Learn to scrape news headlines and article content ethically using Python. Avoid blocks, handle JavaScript, and extract clean data – step‑by‑step with working code.
Scraping isn’t magic – it’s just automated browsing. But the web has rules, and breaking them can get your IP banned or worse.
The number one mistake is using a default Python requests call with no headers. The target site sees a bot and slams the door. I’ve seen this happen to dozens of new coders. The fix is simple: make your scraper look like a real browser.
I am not a lawyer, but I have consulted with one for a commercial scraping project. Here’s the practical summary:
Scraping public, non‑login content for personal or research use is generally fine.

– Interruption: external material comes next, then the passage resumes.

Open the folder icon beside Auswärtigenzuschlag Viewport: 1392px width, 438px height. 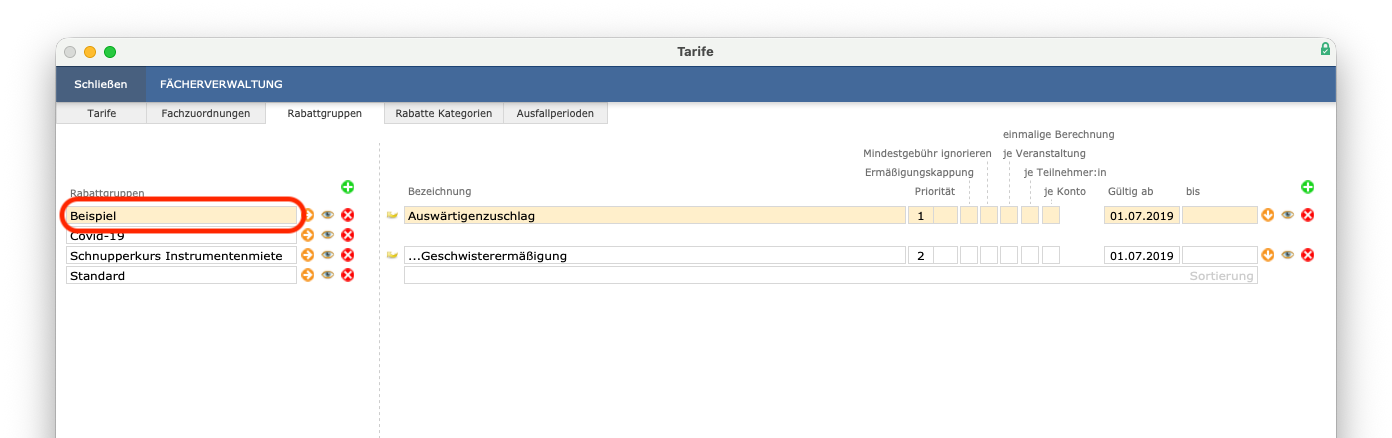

Ignoring robots.txt or bypassing paywalls is not fine.
Republishing full articles without permission is copyright infringement.
GDPR and CCPA apply if you scrape personal data (like commenter names).

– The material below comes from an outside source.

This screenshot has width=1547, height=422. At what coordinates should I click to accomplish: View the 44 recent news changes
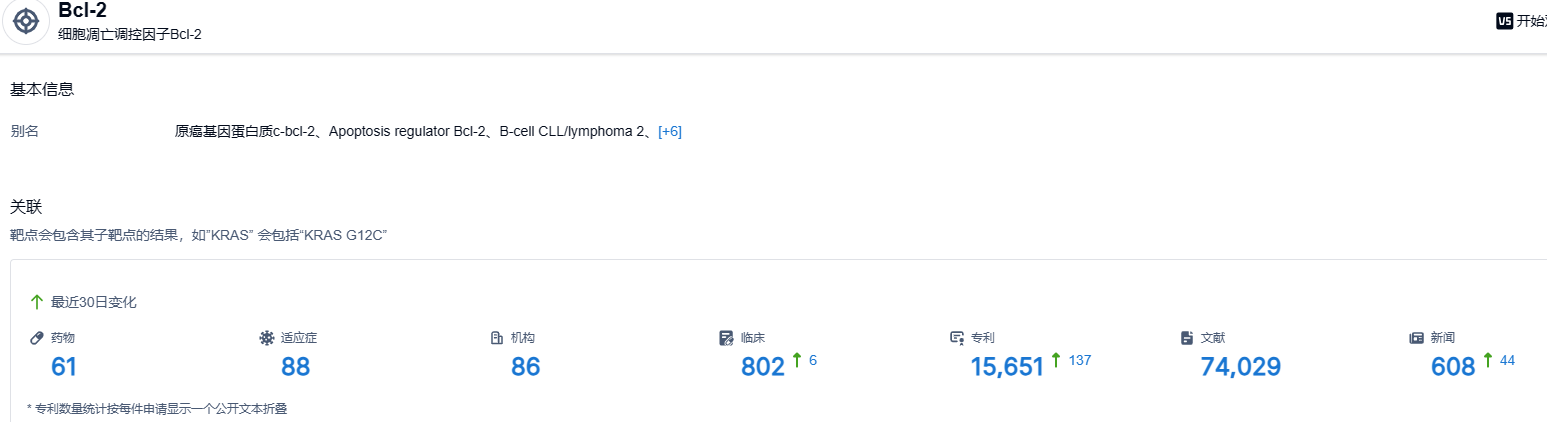(1507, 360)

When in doubt, ask yourself: “Would I be okay if someone did this to my website?” If the answer is no, don’t do it.

You don’t need a powerful server. A basic laptop with Python installed is enough for thousands of articles. Here’s my personal toolkit:
Python 3.9+ (I use 3.11)
Requests – for fetching pages
BeautifulSoup4 – for parsing HTML
Pandas – for saving data to CSV/JSON
Playwright – for JavaScript‑heavy sites
Install everything with:
1pip install requests beautifulsoup4 pandas playwright
2playwright install
3
4Pick a site that is:
Public and permissive – check site.com/robots.txt for Disallow: / (if present, don’t scrape).

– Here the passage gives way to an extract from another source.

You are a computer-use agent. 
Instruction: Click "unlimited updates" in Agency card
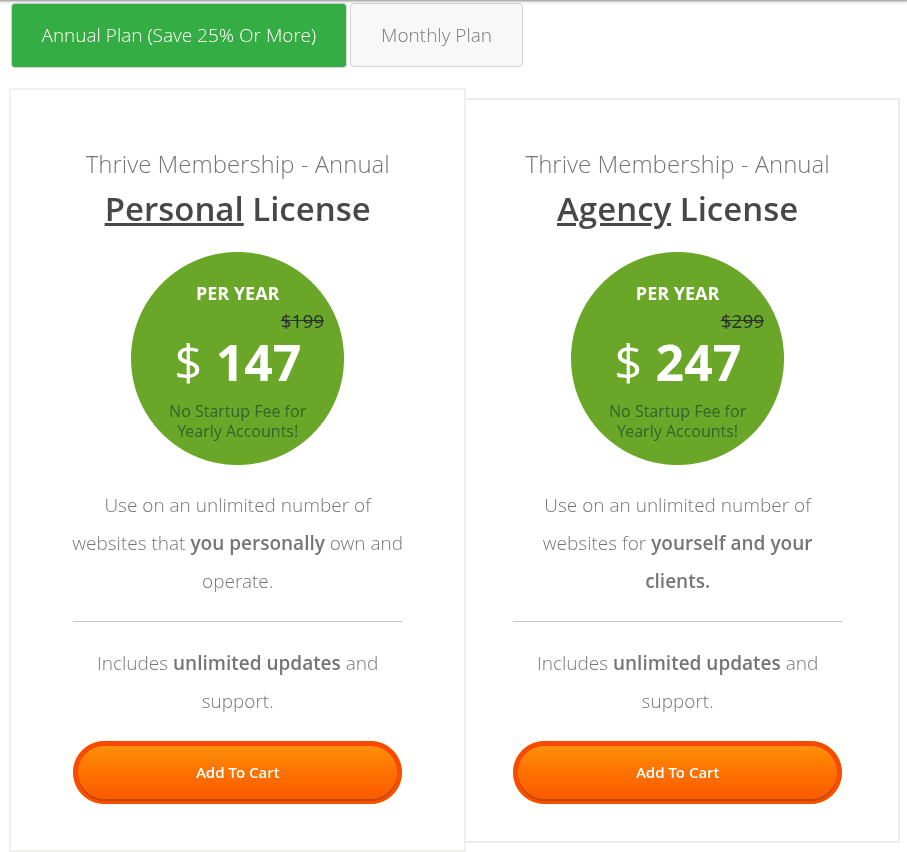tap(696, 663)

Static HTML – easier for your first try. BBC’s technology section or Reuters’ public pages are good.
Not behind a login – avoid paywalled sites like The Wall Street Journal.
Open your target news page in Chrome. Right‑click a headline and choose “Inspect”. The Elements panel shows you the HTML structure.
Look for patterns:
Headlines inside h2 or h3 tags, often with a class like title, headline, or story-heading.
Links inside "a" tags right next to the headline.
Dates inside "time" elements.
Write down the CSS selectors you see. This is your blueprint.
Here’s a complete, working example that scrapes headlines from a public news listing page. I’ve used this pattern for dozens of projects:
1import requests
2from bs4 import BeautifulSoup
3import time
4import pandas as pd
5
6url = "https://www.reuters.com/technology/"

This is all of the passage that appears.